In den meisten Bundesländern fehlt es an gesetzlichen Regelungen zur Mitwirkung von Senioren und Seniorinnen - was aber notwendig ist , da die politischen Interessen an altersgerechten Regelungen leider untergehen - z.B. wird der ÖPNV fast immer an den Älteren vorbei geplant - es beginnt mit dem Geltungsbeginn von Seniorentickets --auch Ältere müssen leider morgens vor 9 Uhr zum Arzt oder die Enkel in die Schule oder die Kita bringen - bis hin zu einem Abendverkehr des ÖPNV -in meiner Heimatstadt endet der Strassenbahnverkehr um 21 Uhr --es ibt noch viele andere Probleme , die ihr in den DGB - Eckpunkten zur Seniorenpolitik nfinden köönt - oder in dem genanten GBV - Beschluss .

Würde mich freuen, wenn Ihr die Senioreninteressen stärker berücksichtigt - im übrigen auch ein Mittel um ein Abdriften nach rechts zu verhindern.

Klaus Beck
Bundesseniorenbeauftragter des DGB

Die bisherige bildungsfreistellung fördert doch nur soziale Disparitäten! Man sollte mal eine Einkommensverteilungsstatistik der Begünstigten durchführen,,dann wird man schnell feststellen,dass vor allem Besserverdiener diese Freistellung wahrnehmen! Das sind typische Leistungen für Gutverdiener, die fahren dann z.b. um sich die Abfallentsorgung auf la gomera anzusehen und ähnliches,während Mittelverdiener und Geringverdiener kein Geld dafür haben. Wer hat,dem wird gegeben. Vielleicht wäre es besser, bis zu mittleren Einkommen bildungsreisen zu finanzieren oder zu bezuschussen,damit nicht nur Reiche das nutzen können?! Ich habe eine lange erwerbsbiographie ,mal gut ,mal schlecht verdient, konnte das nie nutzen. Macht mal eine Statistik, wer das nutzt, wohlhabende Doppelverdiener Haushalte und Akademiker vor allem. Und für Abendschule Abitur und Studium nur nach Kulanz des Arbeitgebers ! Normalerweise fällt ausgerechnet sowas nicht als Regelfall unter bildungsfreistellung, da das keine eingetragenen Kurse sind!

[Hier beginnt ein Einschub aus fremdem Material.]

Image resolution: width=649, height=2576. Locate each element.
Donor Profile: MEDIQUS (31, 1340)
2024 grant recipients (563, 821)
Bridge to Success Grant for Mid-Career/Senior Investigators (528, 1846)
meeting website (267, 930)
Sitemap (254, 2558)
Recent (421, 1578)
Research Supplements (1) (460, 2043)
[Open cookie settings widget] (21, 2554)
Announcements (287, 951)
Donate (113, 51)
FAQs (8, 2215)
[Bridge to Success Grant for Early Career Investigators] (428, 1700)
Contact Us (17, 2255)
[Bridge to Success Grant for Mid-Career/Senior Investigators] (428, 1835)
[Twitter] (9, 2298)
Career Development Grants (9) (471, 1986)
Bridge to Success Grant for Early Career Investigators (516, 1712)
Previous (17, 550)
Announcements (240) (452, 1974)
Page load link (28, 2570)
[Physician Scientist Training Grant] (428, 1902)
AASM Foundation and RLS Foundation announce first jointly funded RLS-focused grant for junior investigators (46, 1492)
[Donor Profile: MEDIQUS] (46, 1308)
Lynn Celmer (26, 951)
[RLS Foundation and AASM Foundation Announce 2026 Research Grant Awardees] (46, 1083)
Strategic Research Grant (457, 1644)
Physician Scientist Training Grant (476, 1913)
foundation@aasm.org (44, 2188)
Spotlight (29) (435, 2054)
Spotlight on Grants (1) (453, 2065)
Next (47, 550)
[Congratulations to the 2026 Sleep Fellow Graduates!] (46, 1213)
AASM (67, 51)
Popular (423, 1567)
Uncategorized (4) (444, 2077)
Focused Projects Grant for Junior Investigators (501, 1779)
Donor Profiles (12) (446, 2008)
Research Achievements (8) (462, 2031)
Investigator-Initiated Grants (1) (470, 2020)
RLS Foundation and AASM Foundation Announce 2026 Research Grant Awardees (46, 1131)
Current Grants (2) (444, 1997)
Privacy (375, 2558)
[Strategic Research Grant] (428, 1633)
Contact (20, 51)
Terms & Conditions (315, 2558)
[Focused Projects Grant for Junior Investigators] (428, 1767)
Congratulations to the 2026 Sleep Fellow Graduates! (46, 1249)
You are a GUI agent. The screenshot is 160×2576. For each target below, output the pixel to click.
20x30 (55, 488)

Es wäre schön, wenn die demokratischen Grundwerte besser vermittelt würden - und zwar ganz konkret. Das könnte dabei helfen, mehr Respekt vor der Demokratie zu entwickeln. Welche Werte sind demokratisch und welche nicht? Wie wird Rechtsextremismus eigentlich definiert?
Die konkrete Gegenüberstellung demokratischer Werte und rechtsextremer Wertvorstellungen gehört in die politische Bildungsarbeit.
Und nicht zuletzt sollte der Umgang mit den Medien/der Presse erlernt werden ( z.B. die Unterscheidung von Meinung und Fakten ).
Aber noch zielführender könnte die Frage "welche Erkenntnisse haben Menschen, die mit Aussteigern aus der rechtsextremen Szene gearbeitet haben?" sein.